- Problem 1 -
Answer these questions from the storm article:
(a) What wind gusts are forecast for the coastal plain?
(b) For how many counties has North Carolina received a federal emergency declaration so far?
(c) Who is the state's emergency management director?
- Problem 2 -
From the storm article, quote the passage that begins at the words "Officials also urged" and stops after the words "Florida’s Atlantic coast.".
- Problem 3 -
Name every day of the week mentioned in the storm article.

- Document text -
RALEIGH, N.C. (AP) - North Carolina Gov. Roy Cooper cautioned residents on Sunday not to overlook the potential threats of Tropical Storm Isaias, which has weakened from a hurricane.
Tropical-storm-force winds are expected to begin in North Carolina after dark Monday and into Tuesday morning, the governor said at a news conference. The eastern third of the state is forecast to experience gusts of 50 to 65 mph for the coastal plain and 30 to 45 mph in the central part of the state - enough wind to bring down trees and power lines.
“Over the weekend, the storm turned much more inland, which increases the threat of heavy rain, tornadoes and flash flooding in eastern North Carolina,” Cooper said. “Right now, we expect the heaviest rain along the I-95 corridor, with as much 7 inches in some places.”
The National Hurricane Center said late Sunday afternoon that life-threatening storm surge is possible along the North Carolina coast from Cape Fear to Duck. Residents in those areas were urged to follow advice given by local emergency officials. The center said Isaias is expected to be near hurricane strength when it reaches the coast of northern South Carolina and southern North Carolina on Monday night.
Officials hope a fast-moving storm will mean the rain and wind won’t last as long, Cooper said. Still, a lot of rain is expected to fall at once, so he urged residents to be on alert for flash flooding and river flooding.
“We’re coordinating with utility companies, which expect widespread outages,” Cooper said.
The governor has declared a state of emergency, and he said North Carolina has received a federal emergency declaration for 25 counties so far.
Officials also urged residents not to hesitate if local officials urged them to evacuate, despite concerns about COVID-19. Cooper said shelters will be available with screening for the virus. People who have symptoms will be directed to a sheltering option where they can more easily isolate or receive medical attention, Cooper said.
“Don’t let concerns about COVID-19 prevent your prompt evacuation,” said Mike Sprayberry, the state’s emergency management director.
Isaias was downgraded from a hurricane to a tropical storm Saturday afternoon, but was still threatening to bring heavy rain and flooding as it crawled just off Florida’s Atlantic coast.

- Provided material -
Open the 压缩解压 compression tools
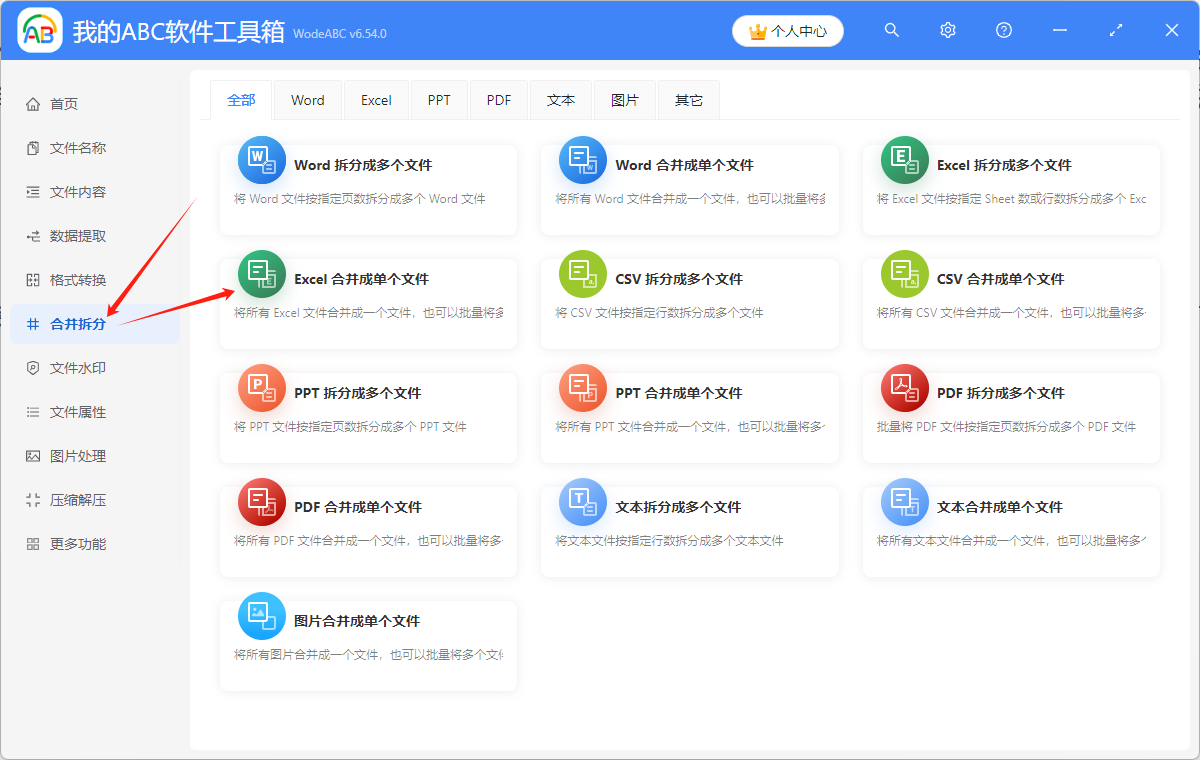The width and height of the screenshot is (1200, 760). tap(70, 499)
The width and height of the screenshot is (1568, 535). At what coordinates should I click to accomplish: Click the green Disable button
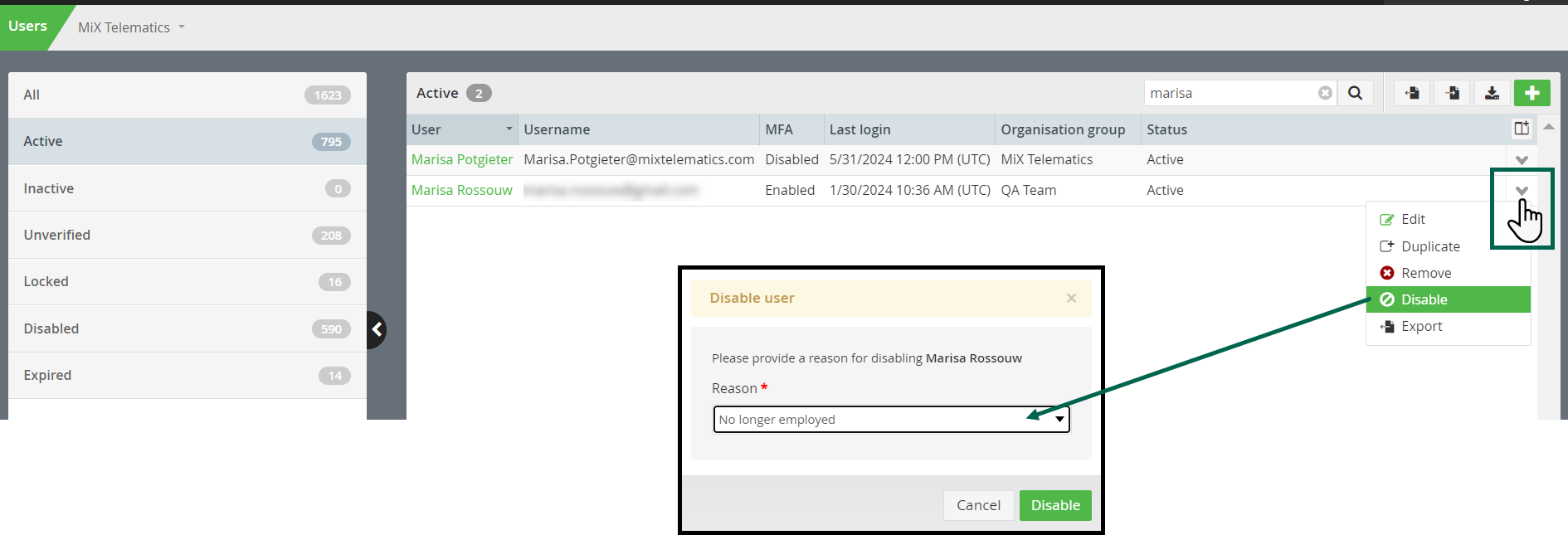(1055, 505)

- Task response 1 -
(a) 50 to 65 mph
(b) 25 counties
(c) Mike Sprayberry

- Task response 2 -
Officials also urged residents not to hesitate if local officials urged them to evacuate, despite concerns about COVID-19. Cooper said shelters will be available with screening for the virus. People who have symptoms will be directed to a sheltering option where they can more easily isolate or receive medical attention, Cooper said.
“Don’t let concerns about COVID-19 prevent your prompt evacuation,” said Mike Sprayberry, the state’s emergency management director.
Isaias was downgraded from a hurricane to a tropical storm Saturday afternoon, but was still threatening to bring heavy rain and flooding as it crawled just off Florida’s Atlantic coast.

- Task response 3 -
Sunday, Monday, Tuesday, Saturday